Porém, a conceituação do vocábulo “agronegócio” não pode ser feita isoladamente à luz das leis que tratam exclusivamente do imposto de renda. O objetivo do presente artigo é desenvolver uma análise mais ampla que percorra o ordenamento jurídico brasileiro como um todo.

Para a melhor compreensão, será traçada uma linha temporal da evolução dos vocábulos que foram utilizados ao longo dos anos na legislação brasileira, de maneira a classificar o termo “agronegócio”.

Leonardo Loubet (2017) esclarece que a palavra agronegócio não é nem ao menos identificada nos enunciados do direito positivo.
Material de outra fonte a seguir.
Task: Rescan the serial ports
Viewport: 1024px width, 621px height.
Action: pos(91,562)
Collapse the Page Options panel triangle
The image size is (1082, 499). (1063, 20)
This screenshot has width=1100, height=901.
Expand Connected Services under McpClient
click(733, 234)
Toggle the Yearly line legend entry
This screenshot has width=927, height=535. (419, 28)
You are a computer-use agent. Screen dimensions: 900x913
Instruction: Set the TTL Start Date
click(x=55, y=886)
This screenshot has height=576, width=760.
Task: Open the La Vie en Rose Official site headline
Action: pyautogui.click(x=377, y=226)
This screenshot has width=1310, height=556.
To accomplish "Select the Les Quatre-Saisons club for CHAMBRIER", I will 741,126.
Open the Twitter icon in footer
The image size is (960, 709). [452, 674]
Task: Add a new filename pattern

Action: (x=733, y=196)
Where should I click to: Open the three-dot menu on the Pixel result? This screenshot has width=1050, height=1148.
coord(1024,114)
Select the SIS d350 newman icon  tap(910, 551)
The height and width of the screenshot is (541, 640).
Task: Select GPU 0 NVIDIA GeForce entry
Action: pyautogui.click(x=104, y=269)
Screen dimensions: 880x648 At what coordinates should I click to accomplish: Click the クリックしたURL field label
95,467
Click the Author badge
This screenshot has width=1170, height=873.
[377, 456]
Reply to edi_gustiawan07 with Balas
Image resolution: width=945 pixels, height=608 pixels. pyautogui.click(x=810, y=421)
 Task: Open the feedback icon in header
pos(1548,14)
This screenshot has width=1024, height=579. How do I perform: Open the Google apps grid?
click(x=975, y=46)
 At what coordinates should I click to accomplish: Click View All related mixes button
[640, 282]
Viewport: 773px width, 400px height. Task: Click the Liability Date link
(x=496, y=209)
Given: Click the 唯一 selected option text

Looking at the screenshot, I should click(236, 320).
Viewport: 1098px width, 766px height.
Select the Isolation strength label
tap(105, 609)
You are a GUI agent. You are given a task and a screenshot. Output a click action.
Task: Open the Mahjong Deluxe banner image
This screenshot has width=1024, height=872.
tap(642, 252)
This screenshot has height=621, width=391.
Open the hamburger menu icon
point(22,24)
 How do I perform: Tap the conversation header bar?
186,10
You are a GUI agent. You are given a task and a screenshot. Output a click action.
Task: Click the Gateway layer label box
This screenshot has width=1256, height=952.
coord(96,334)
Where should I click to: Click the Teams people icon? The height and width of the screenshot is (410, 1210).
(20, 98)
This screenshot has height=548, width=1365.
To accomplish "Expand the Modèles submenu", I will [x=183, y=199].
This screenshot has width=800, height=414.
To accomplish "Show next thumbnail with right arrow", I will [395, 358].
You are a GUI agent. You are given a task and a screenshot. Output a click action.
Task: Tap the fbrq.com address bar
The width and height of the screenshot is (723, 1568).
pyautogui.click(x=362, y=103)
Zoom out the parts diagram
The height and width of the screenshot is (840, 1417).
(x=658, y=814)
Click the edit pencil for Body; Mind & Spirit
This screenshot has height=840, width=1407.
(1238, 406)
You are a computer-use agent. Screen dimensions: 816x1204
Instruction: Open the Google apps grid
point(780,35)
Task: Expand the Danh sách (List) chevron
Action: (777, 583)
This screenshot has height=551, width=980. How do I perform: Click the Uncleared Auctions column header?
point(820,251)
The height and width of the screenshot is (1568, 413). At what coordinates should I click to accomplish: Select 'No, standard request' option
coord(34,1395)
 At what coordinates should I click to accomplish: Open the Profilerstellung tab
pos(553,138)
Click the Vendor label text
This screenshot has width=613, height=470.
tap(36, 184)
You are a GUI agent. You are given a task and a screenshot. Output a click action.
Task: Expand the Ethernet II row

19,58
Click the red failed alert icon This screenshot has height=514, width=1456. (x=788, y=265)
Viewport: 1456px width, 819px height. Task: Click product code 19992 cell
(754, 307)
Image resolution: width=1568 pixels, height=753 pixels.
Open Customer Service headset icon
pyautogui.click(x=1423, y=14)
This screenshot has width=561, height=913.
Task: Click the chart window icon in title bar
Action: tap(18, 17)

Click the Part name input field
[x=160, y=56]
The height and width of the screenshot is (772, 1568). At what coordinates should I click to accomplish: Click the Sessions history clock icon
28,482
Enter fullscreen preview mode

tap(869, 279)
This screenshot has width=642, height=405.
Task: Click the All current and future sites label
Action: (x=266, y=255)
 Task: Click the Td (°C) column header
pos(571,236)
Os termos mais próximos são:  atividade agrícola, rural agricultura, pecuária e empregador rural.

Por meio da Lei Federal 4.214/63, art. 2º, inicia-se a busca pela evolução do conceito do que vem a ser o agronegócio, o qual passa pelo trabalhador rural e a origem da produção. Assim “Trabalhador rural, para os efeitos desta, é toda pessoa física que presta serviços a empregador rural em prédio rústico[…]”. (BRASIL, 1963, n.p.).

Rodrigues et al. (2011) conceitua o vocábulo “trabalhador rural” como toda pessoa física que, em propriedade rural ou prédio rústico, presta serviço de natureza não eventual a empregador rural, sob a dependência desse e mediante salário.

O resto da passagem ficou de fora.